Could you rewrite everything from "Given: Select Enviar" down to "The width and" with "context menu" changed to "dropdown menu" and nothing else altered?

____ PROVIDED MATERIAL

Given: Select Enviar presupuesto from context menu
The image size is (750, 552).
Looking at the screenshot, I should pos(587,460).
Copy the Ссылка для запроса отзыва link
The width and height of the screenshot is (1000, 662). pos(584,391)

________
____ PROVIDED MATERIAL

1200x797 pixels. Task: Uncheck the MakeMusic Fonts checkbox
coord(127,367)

________

● RESULT
Given: Select Enviar presupuesto from dropdown menu
The image size is (750, 552).
Looking at the screenshot, I should pos(587,460).
Copy the Ссылка для запроса отзыва link
The width and height of the screenshot is (1000, 662). pos(584,391)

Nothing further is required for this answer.